First of the Month and Bullying

Posted on: August 1, 2008

It’s the first of August today which made me think about what we did as kids on the first of any month.

As soon as we saw a friend, we said, “A pinch and a punch, the first of the month” – gimme a break, it nearly rhymes and we were only young. đŸ™‚ We did the actions, usually relatively lightly, as we said it.

Then our friend answered with, “A thump and a kick for being so quick”, the answer to which was, “A smack in the eye for being so sly.”

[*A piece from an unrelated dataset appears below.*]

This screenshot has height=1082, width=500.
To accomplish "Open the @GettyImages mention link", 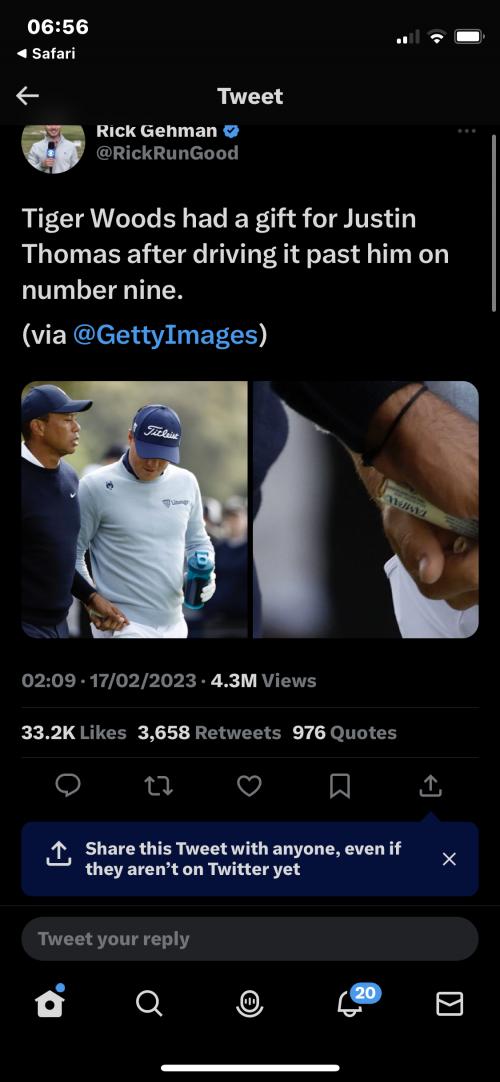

I don’t know if children still do this but I think it was done all over the country when I was a child. Every month, kids thought this was hilarious.

No Bullying Here

No Bullying Here

When I took the dogs out yesterday evening about 9pm, there was a group of children in the alleyway to the fields, maybe 10 to 12 of them ranging from perhaps 10 years to 13 – 14 years old. They were shouting and laughing and I wasn’t sure what was going on. One of the younger ones broke away from the group and I wasn’t sure if he was crying or not. Then he called in a friendly way to two of the others who followed him. The others carried on laughing and shouting but I wasn’t sure what they were saying as they were all making so much noise it was hard to distinguish the actual words.

I went past them into the field so the dogs could do their business but I could still hear the kids. I definitely got the impression from snatches I did hear then that they were bullying the young boy and laughing because he was upset. I was only in the field for 10 minutes (it’s not a proper dog walk, just a chance to do what’s necessary before bed and it gets too dark) and when I went past the group which was a bit smaller than before I heard one of them saying, “His mother’s walking him home” and then laughing derisively.

If I could have been sure the young boy was crying and was being bullied, should I have interfered? If I should, would I be brave enough? I think the answer is that I should have said something, asked the boy if he was all right, did he want me to walk him back to the road? Told the other children how disgusting they were and there is nothing big and brave about a group making a young child cry. I think I’m brave enough – I’ve certainly told off kids before that I don’t know when they’ve behaved outrageously.

I’m haunted by the time I didn’t interfere and have always thought I would never live with that regret a second time. When I about 30 I was on a bus with a friend in an area neither of us knew well and a group of about 15 girls (maybe 12 – 14 years old) got on to go home from school. It was only a short journey of about 10 to 15 minutes. They started picking on one girl. They laughed at her, they threw her stuff around, she started to cry. My friend and I made nasty remarks to each other in audible voices saying how disgusting their behaviour was but the girls either didn’t hear or didn’t care. Anyway, the girl was sobbing by the time it got to her bus stop and her mother was waiting for her. She threw herself into her mother’s arms, almost completely hysterical. The girls on the bus laughed and laughed.

I was so ashamed of myself for not having the nerve to have stood up and spoken openly to those bullies. I swore I would never sit idlely by a second time and I never have. I still regret I didn’t try to help that poor girl. She’d be about 35 to 38 now and I wonder if that bullying, which was obviously a long term thing, has scarred her for life. I do hope not and that she has been able to put it behind her.

I was never bullied at school and I wasn’t a bully either. I was fairly quiet and studious but had enough about me not to allow anybody to bully me. I suppose I should be grateful to my parents for giving me enough confidence to stand up for myself so never became a victim at school.

Isn’t it strange how a 15 minute episode can stay with us for over 20 years and make us wish we could turn the clock back and change what we did or didn’t do?